Interface element lines
--- start ---

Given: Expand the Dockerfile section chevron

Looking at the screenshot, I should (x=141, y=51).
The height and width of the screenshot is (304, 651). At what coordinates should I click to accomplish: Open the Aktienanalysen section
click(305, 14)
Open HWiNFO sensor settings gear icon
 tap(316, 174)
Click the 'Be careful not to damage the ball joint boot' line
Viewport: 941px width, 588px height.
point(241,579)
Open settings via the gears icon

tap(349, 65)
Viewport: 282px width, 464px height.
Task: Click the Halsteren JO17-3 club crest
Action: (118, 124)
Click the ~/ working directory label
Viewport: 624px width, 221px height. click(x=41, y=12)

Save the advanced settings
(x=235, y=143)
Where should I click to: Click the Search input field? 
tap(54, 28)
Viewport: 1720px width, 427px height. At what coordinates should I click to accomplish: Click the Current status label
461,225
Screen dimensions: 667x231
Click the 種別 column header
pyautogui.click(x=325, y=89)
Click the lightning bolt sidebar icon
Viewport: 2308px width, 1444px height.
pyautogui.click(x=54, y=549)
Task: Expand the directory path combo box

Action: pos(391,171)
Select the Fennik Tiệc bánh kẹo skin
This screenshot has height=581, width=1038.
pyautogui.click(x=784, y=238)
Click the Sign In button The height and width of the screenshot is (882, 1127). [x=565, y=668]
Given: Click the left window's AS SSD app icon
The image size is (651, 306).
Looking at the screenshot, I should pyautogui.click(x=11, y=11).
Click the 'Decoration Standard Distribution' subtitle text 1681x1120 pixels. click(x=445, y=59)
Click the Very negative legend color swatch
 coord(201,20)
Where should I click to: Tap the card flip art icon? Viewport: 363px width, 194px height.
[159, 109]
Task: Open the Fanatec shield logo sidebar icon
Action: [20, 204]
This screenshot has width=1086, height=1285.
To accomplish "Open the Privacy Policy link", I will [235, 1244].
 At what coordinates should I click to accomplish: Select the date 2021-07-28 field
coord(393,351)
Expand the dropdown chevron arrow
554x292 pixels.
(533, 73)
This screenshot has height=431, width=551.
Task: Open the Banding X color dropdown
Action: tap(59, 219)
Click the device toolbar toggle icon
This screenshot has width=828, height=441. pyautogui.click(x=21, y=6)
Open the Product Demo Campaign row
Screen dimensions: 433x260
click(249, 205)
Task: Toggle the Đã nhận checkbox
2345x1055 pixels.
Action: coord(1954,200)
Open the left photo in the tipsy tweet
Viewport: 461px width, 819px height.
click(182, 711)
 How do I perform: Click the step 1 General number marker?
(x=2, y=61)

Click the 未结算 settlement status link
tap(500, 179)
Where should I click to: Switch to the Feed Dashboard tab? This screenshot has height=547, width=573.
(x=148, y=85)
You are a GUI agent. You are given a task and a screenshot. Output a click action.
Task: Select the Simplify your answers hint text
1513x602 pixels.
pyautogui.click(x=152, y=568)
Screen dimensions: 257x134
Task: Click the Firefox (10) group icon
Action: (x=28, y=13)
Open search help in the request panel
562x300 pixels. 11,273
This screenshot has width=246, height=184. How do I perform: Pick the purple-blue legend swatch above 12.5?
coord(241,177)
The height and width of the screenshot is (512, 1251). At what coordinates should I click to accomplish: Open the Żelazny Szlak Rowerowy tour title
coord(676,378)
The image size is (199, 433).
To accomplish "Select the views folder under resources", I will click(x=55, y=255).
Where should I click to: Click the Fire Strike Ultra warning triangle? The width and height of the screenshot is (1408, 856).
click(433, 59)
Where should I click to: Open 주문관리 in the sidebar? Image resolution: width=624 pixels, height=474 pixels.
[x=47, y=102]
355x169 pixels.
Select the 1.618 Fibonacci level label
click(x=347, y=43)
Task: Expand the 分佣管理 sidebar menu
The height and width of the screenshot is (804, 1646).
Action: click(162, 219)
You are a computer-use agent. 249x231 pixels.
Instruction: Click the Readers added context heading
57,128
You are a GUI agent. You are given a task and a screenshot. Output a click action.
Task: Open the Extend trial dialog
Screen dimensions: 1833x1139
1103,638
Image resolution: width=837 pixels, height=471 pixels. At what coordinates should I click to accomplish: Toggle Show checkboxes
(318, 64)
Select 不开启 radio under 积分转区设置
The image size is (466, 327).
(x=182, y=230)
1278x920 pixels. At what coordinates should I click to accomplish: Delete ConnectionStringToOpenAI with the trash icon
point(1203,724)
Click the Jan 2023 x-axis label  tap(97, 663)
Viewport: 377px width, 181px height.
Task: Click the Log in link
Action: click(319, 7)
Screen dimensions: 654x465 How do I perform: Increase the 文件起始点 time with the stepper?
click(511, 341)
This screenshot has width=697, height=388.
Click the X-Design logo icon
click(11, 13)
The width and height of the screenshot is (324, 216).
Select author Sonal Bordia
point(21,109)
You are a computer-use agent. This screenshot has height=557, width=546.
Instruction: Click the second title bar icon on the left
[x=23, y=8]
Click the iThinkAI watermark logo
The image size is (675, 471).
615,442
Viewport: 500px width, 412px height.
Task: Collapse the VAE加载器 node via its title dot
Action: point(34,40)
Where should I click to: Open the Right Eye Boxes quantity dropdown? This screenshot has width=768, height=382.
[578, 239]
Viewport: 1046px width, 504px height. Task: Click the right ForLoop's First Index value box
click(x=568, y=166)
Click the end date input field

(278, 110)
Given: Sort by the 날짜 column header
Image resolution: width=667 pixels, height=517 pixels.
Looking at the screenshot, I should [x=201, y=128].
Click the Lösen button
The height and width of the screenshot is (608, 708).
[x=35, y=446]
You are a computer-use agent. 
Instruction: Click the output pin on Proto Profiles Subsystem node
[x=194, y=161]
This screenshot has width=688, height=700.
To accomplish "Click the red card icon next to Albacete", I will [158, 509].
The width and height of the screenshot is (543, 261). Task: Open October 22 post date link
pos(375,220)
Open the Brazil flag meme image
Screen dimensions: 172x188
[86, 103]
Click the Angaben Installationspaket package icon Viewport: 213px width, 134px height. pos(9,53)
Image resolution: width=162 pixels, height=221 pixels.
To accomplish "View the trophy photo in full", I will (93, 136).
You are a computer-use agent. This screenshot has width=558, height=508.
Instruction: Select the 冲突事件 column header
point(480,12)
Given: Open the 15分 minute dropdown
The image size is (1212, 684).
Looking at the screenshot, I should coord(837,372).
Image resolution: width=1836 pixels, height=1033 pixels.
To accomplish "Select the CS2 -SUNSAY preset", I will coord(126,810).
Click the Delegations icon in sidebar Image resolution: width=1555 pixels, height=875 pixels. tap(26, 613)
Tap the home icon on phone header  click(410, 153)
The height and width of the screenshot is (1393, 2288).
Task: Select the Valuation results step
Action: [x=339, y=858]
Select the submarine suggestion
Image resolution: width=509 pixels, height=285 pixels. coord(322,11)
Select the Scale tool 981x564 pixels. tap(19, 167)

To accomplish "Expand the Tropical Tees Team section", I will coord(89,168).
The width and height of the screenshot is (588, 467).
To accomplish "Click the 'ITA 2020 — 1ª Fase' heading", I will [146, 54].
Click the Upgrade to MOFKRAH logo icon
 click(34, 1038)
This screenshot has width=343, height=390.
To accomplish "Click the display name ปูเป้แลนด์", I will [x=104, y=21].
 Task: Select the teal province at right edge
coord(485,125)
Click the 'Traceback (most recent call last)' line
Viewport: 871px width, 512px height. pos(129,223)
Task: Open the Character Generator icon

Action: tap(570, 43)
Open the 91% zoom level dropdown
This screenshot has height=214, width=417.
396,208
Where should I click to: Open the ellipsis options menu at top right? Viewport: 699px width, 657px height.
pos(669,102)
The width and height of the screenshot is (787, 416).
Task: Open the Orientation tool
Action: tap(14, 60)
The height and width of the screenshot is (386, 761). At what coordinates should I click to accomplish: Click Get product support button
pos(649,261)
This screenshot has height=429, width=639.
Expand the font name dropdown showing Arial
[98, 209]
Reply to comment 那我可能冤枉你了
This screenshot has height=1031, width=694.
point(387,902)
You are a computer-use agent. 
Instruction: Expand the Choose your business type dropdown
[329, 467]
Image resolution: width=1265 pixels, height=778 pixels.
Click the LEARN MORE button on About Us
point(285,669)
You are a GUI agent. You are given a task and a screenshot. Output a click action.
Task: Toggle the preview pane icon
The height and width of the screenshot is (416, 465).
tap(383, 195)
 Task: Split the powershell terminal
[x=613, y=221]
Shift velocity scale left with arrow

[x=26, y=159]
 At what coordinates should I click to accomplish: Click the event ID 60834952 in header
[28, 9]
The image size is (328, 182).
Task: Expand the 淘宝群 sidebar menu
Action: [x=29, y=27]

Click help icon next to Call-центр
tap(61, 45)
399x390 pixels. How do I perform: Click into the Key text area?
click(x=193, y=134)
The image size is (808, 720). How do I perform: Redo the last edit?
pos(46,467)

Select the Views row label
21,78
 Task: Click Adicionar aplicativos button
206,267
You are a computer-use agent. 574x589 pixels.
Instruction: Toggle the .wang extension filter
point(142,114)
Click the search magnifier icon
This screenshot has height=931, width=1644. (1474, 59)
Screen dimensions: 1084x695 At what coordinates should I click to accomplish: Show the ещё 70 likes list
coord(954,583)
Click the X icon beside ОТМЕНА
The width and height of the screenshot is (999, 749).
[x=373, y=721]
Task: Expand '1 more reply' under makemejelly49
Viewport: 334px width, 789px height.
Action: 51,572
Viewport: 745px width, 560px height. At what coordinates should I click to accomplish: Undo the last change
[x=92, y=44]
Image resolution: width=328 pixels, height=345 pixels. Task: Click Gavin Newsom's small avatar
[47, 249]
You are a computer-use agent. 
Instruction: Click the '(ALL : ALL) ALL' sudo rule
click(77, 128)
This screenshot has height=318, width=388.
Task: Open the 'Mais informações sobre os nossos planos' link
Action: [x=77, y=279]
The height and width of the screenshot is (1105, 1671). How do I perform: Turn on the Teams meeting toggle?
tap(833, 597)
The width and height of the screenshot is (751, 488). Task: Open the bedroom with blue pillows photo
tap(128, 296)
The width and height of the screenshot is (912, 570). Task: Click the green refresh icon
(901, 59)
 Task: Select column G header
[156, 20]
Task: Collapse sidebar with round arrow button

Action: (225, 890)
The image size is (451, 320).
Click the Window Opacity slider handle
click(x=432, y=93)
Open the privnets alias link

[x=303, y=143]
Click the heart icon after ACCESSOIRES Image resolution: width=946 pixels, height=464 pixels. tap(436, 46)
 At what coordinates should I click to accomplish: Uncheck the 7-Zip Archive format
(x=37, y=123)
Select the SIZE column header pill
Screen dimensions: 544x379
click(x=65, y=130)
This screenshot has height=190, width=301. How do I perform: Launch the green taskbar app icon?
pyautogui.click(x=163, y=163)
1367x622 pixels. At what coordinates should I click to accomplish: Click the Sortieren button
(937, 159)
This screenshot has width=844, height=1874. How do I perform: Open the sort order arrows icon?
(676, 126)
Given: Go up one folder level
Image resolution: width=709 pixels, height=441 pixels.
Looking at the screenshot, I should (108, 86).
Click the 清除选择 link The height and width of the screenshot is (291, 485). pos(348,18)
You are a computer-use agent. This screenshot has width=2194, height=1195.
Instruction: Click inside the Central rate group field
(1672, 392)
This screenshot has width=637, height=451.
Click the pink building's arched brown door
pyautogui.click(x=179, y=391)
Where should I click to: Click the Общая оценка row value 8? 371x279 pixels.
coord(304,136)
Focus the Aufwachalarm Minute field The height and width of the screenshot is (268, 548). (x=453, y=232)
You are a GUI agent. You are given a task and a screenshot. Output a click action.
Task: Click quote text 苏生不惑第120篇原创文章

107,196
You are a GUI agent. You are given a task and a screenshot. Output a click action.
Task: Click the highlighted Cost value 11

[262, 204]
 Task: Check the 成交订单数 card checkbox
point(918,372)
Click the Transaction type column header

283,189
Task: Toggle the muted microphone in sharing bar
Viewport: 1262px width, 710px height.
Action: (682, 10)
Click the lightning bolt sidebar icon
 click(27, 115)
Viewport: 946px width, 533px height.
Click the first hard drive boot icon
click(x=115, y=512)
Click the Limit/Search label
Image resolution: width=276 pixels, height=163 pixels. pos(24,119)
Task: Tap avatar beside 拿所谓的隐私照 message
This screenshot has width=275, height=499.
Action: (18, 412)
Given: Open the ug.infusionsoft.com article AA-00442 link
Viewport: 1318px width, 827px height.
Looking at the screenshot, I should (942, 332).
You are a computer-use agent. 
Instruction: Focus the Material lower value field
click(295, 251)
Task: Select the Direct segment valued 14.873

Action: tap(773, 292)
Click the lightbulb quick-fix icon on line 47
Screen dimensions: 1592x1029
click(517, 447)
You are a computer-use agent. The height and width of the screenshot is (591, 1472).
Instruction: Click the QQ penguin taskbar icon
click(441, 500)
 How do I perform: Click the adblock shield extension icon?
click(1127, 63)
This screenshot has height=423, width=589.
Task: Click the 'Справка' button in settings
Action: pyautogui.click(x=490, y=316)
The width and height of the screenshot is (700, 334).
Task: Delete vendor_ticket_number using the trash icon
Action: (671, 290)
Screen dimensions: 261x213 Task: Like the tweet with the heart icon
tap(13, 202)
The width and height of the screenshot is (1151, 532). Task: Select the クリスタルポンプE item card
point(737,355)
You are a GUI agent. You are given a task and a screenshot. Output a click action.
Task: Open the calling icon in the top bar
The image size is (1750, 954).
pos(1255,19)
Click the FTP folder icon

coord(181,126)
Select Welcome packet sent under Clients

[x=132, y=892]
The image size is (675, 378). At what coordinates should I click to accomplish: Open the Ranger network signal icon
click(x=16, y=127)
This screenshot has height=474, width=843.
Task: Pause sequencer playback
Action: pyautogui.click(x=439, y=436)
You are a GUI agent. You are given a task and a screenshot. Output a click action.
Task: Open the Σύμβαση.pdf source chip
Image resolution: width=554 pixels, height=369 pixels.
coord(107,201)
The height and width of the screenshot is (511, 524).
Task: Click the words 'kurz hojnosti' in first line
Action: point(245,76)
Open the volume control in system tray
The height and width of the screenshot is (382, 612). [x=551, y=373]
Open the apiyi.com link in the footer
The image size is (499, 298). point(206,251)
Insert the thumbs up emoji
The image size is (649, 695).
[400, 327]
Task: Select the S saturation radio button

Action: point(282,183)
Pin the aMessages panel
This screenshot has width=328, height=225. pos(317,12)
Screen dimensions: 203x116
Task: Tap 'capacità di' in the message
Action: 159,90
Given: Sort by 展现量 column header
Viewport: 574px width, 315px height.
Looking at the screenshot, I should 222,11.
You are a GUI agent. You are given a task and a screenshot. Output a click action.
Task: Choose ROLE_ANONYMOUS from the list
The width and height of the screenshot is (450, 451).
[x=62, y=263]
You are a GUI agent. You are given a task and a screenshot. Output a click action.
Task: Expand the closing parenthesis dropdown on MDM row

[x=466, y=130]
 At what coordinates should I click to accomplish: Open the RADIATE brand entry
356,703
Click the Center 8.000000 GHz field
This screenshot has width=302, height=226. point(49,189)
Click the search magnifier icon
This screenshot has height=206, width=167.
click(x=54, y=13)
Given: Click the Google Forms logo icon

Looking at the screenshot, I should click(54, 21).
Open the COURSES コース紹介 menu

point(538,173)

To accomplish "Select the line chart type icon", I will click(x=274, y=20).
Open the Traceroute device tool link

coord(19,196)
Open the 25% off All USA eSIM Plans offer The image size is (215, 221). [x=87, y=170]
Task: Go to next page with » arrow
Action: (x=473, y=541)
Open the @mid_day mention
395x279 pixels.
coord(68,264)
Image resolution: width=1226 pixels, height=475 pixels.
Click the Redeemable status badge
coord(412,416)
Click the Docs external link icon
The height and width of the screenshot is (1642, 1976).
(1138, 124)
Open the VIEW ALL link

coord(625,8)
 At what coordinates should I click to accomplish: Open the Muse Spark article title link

--- end ---

WHAT YOU HAVE TO DO —
Copy out the lines from the line with "Focus the Aufwachalarm" to the line with "Action: (682, 10)", keeping every line. Raise each coordinate in the answers by 77.

REPLY TO THE EXERCISE —
Focus the Aufwachalarm Minute field The height and width of the screenshot is (268, 548). (x=530, y=309)
You are a GUI agent. You are given a task and a screenshot. Output a click action.
Task: Click quote text 苏生不惑第120篇原创文章

184,273
You are a GUI agent. You are given a task and a screenshot. Output a click action.
Task: Click the highlighted Cost value 11

[339, 281]
 Task: Check the 成交订单数 card checkbox
point(995,449)
Click the Transaction type column header

360,266
Task: Toggle the muted microphone in sharing bar
Viewport: 1262px width, 710px height.
Action: (759, 87)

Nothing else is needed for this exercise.